• DIRECTIONS:
[1] In the forum thread about smoking Wallys, on what date does killbuck say the Wally season starts on the Res?
[2] Write the next part of the forum thread about smoking Wallys, starting after its final sentence.

• DOCUMENT PASSAGE:
======
Always wanted a way to try Wallys smoked. This will surely give me a start. Wally season just opened here and now that the weather is gett'n better I guess it's time to break out the tackle. Thanks for the method and the pic's esp. I'll be trying this with bass and gilles too this summer.
Hmmm...maybe even some Bullheads. They are almost as good as the Wallys.


----------



## fishawn (Mar 23, 2009)

Looks great erain, nice work, as usual!


----------



## tasunkawitko (Mar 23, 2009)

outstanding, erain!


----------



## DanMcG (Mar 23, 2009)

nice thread, thanks for bringing it back up OleOlson
Hey killbuck are you sure about that? ours just closed last week and won't open till May....Maybe you  want to invite me over...wink wink :)


----------



## killbuck (Mar 23, 2009)

Yeah here on the Res (Seneca) The Wally season starts March 1. The ways to get to the good holes tho are all messed from the winter tho if you have no boat. Which I don't anymore.
======
Element lookup records:
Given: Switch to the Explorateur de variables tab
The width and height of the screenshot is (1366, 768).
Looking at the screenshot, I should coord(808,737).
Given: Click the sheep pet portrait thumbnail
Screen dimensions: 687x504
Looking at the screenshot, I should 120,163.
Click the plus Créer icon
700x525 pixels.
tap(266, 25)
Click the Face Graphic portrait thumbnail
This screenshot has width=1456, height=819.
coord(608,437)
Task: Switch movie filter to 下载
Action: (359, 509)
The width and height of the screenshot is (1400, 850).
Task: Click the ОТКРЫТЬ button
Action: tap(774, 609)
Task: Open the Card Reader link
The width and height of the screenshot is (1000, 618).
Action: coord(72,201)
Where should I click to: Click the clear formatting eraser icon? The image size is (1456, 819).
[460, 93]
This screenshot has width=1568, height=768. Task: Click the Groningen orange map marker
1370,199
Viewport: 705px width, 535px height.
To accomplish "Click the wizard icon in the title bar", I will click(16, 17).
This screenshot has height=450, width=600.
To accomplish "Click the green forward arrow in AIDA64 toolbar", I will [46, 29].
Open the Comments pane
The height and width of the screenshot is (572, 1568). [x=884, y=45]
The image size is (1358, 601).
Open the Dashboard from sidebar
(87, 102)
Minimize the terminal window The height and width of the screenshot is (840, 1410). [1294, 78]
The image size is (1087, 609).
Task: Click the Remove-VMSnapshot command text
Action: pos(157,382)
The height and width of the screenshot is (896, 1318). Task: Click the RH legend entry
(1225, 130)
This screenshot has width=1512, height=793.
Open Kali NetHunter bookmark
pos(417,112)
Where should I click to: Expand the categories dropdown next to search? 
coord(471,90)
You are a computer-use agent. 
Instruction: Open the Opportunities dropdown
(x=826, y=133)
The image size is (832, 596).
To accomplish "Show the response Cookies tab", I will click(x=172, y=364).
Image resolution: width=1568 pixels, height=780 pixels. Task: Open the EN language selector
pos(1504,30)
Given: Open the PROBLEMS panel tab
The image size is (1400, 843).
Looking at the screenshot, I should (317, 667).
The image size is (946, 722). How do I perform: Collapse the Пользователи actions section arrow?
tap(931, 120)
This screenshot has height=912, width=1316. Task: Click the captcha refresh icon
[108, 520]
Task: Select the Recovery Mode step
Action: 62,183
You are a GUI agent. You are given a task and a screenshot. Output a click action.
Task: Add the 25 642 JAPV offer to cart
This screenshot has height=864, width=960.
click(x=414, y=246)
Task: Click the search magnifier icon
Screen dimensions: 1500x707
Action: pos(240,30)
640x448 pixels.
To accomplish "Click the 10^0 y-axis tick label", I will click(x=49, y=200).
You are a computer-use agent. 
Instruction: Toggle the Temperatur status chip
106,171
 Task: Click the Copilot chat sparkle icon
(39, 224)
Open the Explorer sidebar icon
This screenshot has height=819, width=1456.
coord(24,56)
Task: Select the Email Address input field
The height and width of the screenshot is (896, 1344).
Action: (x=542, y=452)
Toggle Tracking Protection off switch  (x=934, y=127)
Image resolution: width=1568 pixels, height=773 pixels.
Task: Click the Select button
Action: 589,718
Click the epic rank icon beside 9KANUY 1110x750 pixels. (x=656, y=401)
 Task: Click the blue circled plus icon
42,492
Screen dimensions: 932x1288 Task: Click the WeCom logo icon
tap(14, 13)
======
• SOLVED TASKS:
[1] March 1.

[2]
----------



## nater3 (Apr 4, 2009)

My family has a place on Lake Vermilion in northern MN.  I have a freezer full of walleye that I am always looking for new ways to cook.  I have been hoping for a healthier way to eat it than fried.  I don't think this is healthier, but definitely looks awesome and will be tried very soon.  My question is, how much does the smoking affect the taste of the walleye when done this way?


----------



## shriv (Apr 5, 2009)

Holy smokes does that look good erin! How long did you smoke them and at what temperature?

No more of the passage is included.